(Instruction):
Answer these questions from the birthday thread below:
1. How old is Sophy turning?
2. Which poster asks whether Sophy got a card from Pushkin?
3. In the post signed "Javelin," who is called a grumpy old man?

# It is Sophy's birthday!



## AngelAviary (Aug 12, 2014)

Well what do you know! Happy Birthday to you Sophy!! 9 is a grand age! and your birthday dinner sounds just divine! Stella is asking for the credit card number so she can book a flight to come over and share some with you! Her dinner today is not going to be that nice!


----------



## chinchillafuzzy (Feb 11, 2017)

Happy birthday Sophy!! It sounds like it has been such a lovely day for you I am so happy to hear that your back isn't hurting you on your special day! Enjoy your yummy yummy dinner!


----------



## Charmed (Aug 4, 2014)

Happy Birthday Sophy! The age of nine is really fine. Chicken and rabbit sounds so divine.


----------



## zooeysmom (Jan 3, 2014)

Happy Birthday, Sophy! Poppy, thank you for the update on your sister  Sounds like you've all had a great day.


----------



## Skylar (Jul 29, 2016)

:birthday: :birthday: :birthday: to a dear Sophy - I bet if you asked her she would love to celebrate her birthday more often, those treats sounded wonderful.


----------



## twyla (Apr 28, 2010)

arty:arty2:
Happy Birthday Sophy


----------



## Mfmst (Jun 18, 2014)

Happy Birthday clever Sophy! Glad your back is on the mend too.


----------



## Asta's Mom (Aug 20, 2014)

Happy Birthday Sophy - your dinner sounds marvelous.


----------



## Muggles (Mar 14, 2015)

Happy birthday Sophy! Your day sounds fabulous (and delicious, says Rory) and I’m so glad your back is on the mend! [emoji513] [emoji512] [emoji324] [emoji322] [emoji323]


----------



## Countryboy (May 16, 2011)

HB, Sophy! You go girl. :beerclank: 

Did you get a card from your old buddy, Pushkin, on this grand occasion?


----------



## MollyMuiMa (Oct 13, 2012)

HOPE IT IS THE BESTEST EVER!
LOVE,
MOLLY


----------



## lily cd re (Jul 23, 2012)

Poppy that is a lovely birthday message for your sister Sophy. I am glad you all had a wonderful day and am sure Sophy will be romping like her usual self before long. Lily is nine too and she still plays with me all the time. Peeves is nine too, but he is a grumpy old man. Maybe it is because he isn't a poodle.

Your pal from across the pond,
Javelin


----------



## Dechi (Aug 22, 2015)

Happy birthday Sophie ! I hope your mom gave you lots of yummy treats ! (If not maybe you can manage to steal some from her, I’m sure you won’t get grounded...)


----------

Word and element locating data
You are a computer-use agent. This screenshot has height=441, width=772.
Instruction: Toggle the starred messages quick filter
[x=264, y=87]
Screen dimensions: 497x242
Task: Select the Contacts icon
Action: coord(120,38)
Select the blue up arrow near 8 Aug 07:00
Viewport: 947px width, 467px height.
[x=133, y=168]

(Worked solution):
1. Nine
2. Countryboy
3. Peeves